## [Prompt]
Repeat word for word the stretch of the passage on Sherman and the Indian Wars from "Three months after" through "Pacific Railroad corporations.".

══ Given text

Three months after the end of the War to Prevent Southern Independence General William Tecumseh Sherman was put in charge of the Military District of the Missouri, which was all land west of the Mississippi.  His assignment was to commence a 25-year war of genocide against the Plains Indians.  “We are not going to let a few thieving, ragged Indians check and stop the progress” of the railroads, Sherman declared.  (Sherman had been given a large amount of stock in the government-subsidized transcontinental railroad corporations).  The mass killing of the Plains Indians was to be a veiled form of corporate welfare for the massively subsidize Union Pacific and Central Pacific Railroad corporations.

 

“The great triumvirate of the Civil War,” wrote Sherman biographer Michael Fellman in Citizen Sherman, which included Generals Grant, Sherman, and Sheridan, would pursue what Sherman called “the final solution to the Indian problem.”  Their “solution” resulted in the death of some 45,000 Indians, including thousands of women and children, and the maiming of far more at the hands of other Civil War “luminaries” such as George Armstrong Custer, Winfield Scott Hancock, John Pope, and Benjamin Garrison.

 

Fellman writes of how Sherman boasted of his objective of “a racial cleansing of the land,” and he was not above employing ex slaves (called “Buffalo soldiers” by the Indians) to assist in the task.  “All of the Indians will have to be killed or maintained as a species of paupers,” Fellman quotes Sherman as announcing.  As such, wrote Fellman, “Sherman gave Sheridan prior authorization to slaughter as many women and children as men” because it would be too time consuming to discriminate.  Sherman promised to handle the east coast press should anyone find out what was really going on in the West.  S.L.A. Marshall, the official U.S. government historian of the European theatre of war in World War II and the author of thirty-five books on U.S. military history called Sherman’s order to Sheridan and Custer “the most brutal orders every published to American troops.”  Such was our first exhibition of the vaunted treasury of virtue created by Lincoln’s war.

 

The Indian Wars were over by 1890 and Sherman was dead.  In 1899 the Filipinos finally got rid of the Spanish empire but little did they know that they were about to be forced to become a part of the American empire.  Their three-year fight for independence was known as the Philippine Insurrection during which some 200,000 Filipinos were killed by the most virtuous people on earth, American soldiers, many of whom had honed their genocidal skills during the Indian Wars.  Teddy Roosevelt, the biggest blowhard in American political history, cheered on the slaughter and assisted with rhetoric denouncing Filipinos as Chinese half breeds,” “savages,” “barbarians,” “wild and ignorant people,” and “a lesser race.”  Roosevelt denounced “the menace of peace,” shortly after which he was awarded the Nobel Peace Prize.  U.S. Senator Albert Beveridge of Indiana bloviated that it was “America’s duty” to “bring Christianity” to the Philippines, unaware that Filipinos had been Catholics for about 400 years at that point.

════
══ Rows

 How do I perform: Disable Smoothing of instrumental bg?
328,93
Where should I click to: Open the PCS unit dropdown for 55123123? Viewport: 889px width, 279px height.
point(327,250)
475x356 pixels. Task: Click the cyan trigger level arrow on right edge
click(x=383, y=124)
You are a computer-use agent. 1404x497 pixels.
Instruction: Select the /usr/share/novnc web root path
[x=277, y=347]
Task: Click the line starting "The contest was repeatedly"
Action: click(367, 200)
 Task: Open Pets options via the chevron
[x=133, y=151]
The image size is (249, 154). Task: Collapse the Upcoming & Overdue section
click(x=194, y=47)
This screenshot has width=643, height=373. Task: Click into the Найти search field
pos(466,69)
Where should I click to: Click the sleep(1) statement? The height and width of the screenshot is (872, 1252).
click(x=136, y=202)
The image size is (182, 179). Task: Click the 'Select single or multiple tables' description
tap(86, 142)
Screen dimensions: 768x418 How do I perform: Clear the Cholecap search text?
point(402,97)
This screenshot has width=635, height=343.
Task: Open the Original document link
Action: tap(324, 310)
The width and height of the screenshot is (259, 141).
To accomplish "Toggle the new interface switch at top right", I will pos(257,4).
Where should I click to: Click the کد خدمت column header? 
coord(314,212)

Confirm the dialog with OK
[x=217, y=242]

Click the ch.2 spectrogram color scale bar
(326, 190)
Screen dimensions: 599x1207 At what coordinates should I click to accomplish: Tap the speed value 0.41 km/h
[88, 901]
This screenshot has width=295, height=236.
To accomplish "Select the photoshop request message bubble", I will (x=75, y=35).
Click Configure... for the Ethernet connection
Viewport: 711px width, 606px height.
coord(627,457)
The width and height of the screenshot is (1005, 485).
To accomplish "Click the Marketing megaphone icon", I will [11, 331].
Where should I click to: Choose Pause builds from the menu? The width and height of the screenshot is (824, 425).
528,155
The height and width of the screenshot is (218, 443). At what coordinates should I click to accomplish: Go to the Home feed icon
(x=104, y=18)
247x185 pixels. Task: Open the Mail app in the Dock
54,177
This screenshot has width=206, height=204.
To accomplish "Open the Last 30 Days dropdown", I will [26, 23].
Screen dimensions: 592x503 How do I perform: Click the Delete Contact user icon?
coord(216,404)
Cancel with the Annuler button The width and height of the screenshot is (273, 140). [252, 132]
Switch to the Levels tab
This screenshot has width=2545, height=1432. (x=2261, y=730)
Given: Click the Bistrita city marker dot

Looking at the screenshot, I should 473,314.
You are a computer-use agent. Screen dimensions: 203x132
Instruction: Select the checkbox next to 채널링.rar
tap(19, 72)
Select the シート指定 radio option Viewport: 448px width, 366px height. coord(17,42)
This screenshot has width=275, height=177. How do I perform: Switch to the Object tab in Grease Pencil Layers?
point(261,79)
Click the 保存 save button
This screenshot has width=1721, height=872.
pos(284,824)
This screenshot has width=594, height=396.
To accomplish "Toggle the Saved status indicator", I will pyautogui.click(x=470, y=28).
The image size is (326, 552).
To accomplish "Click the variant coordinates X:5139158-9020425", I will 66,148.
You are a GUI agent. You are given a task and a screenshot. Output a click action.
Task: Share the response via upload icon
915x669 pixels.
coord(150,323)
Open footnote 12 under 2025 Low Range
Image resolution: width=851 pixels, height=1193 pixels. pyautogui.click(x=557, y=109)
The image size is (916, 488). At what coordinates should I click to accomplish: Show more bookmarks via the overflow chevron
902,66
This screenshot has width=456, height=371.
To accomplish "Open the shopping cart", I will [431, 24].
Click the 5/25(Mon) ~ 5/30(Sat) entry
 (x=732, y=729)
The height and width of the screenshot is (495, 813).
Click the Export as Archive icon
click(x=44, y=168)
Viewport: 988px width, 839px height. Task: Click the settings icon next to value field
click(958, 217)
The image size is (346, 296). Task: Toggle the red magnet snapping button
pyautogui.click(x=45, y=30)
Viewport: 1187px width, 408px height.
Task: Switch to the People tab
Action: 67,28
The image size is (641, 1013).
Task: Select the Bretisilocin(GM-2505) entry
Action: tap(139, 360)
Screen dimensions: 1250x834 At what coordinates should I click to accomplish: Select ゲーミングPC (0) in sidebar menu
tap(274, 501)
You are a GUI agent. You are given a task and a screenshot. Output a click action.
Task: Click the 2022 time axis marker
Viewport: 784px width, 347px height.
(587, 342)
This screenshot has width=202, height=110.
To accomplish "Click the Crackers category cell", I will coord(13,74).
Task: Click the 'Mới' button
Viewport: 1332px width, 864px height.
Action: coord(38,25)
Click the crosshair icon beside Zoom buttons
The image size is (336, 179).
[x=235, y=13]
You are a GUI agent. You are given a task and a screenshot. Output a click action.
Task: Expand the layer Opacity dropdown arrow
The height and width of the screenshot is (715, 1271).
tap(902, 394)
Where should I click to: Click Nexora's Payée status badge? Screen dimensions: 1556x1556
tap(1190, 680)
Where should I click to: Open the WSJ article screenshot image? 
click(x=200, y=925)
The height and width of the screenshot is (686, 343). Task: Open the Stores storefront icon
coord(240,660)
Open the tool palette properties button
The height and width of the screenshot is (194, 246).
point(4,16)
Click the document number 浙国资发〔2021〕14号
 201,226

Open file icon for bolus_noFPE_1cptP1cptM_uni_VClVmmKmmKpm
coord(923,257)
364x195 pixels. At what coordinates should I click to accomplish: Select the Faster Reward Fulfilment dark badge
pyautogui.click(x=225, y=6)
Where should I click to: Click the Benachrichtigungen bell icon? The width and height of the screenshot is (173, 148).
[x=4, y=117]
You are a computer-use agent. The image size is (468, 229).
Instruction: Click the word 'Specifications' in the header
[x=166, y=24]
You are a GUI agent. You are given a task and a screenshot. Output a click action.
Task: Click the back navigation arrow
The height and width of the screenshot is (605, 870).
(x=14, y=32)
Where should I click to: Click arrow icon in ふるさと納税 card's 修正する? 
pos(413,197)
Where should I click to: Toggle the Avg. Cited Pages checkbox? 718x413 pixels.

════

## [Exercise output]
Three months after the end of the War to Prevent Southern Independence General William Tecumseh Sherman was put in charge of the Military District of the Missouri, which was all land west of the Mississippi.  His assignment was to commence a 25-year war of genocide against the Plains Indians.  “We are not going to let a few thieving, ragged Indians check and stop the progress” of the railroads, Sherman declared.  (Sherman had been given a large amount of stock in the government-subsidized transcontinental railroad corporations).  The mass killing of the Plains Indians was to be a veiled form of corporate welfare for the massively subsidize Union Pacific and Central Pacific Railroad corporations.